Task requirements:
Your copy starts at the line containing "Given: Open the user account profile icon" and ends at the last line of the material below. Reproduce those lines exactly, with no pictures.

Listed records:
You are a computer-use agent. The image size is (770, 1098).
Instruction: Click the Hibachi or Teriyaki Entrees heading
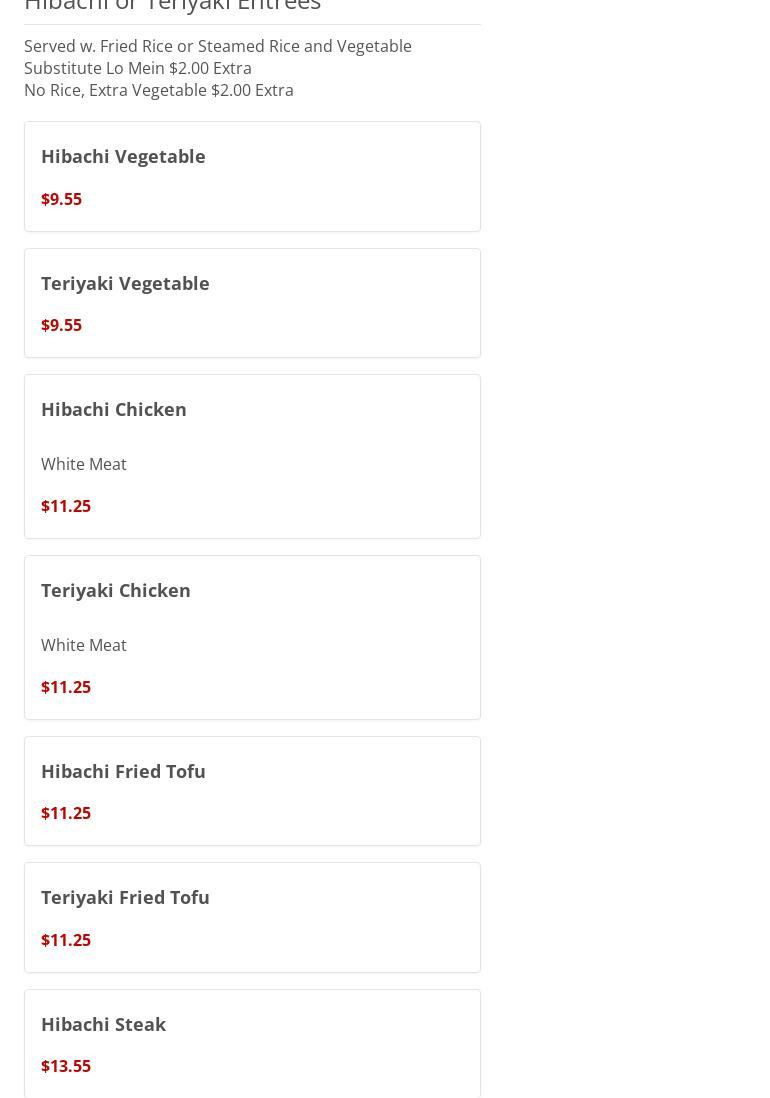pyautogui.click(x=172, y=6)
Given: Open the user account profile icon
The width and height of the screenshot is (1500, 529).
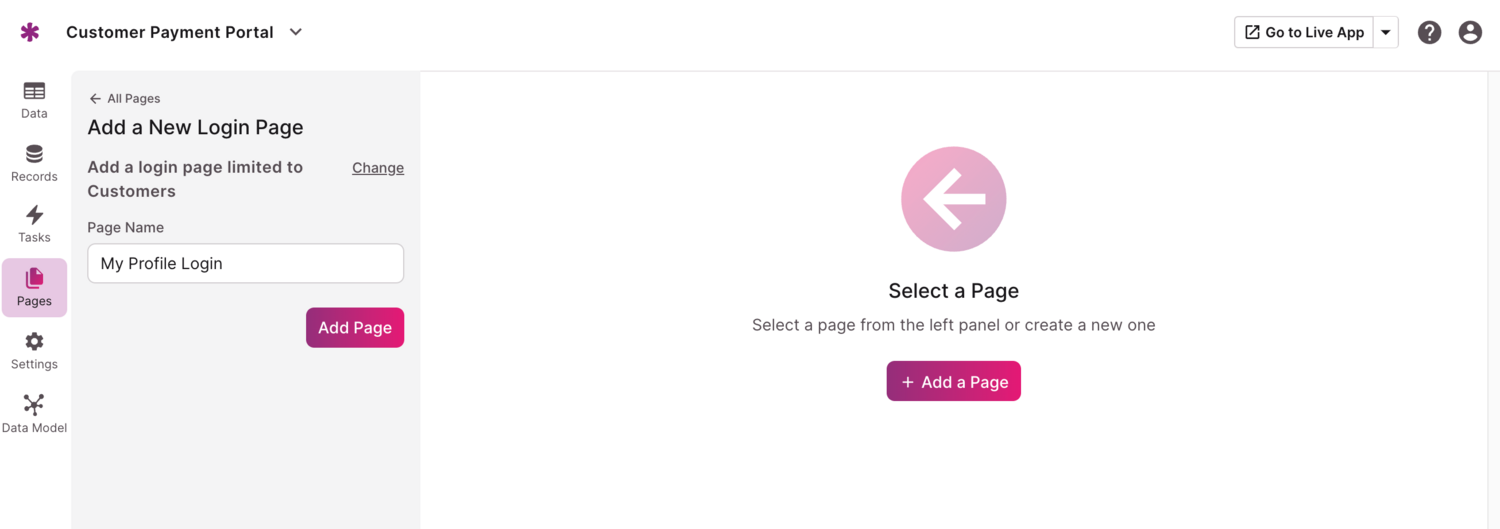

Task output:
Given: Open the user account profile icon
The width and height of the screenshot is (1500, 529).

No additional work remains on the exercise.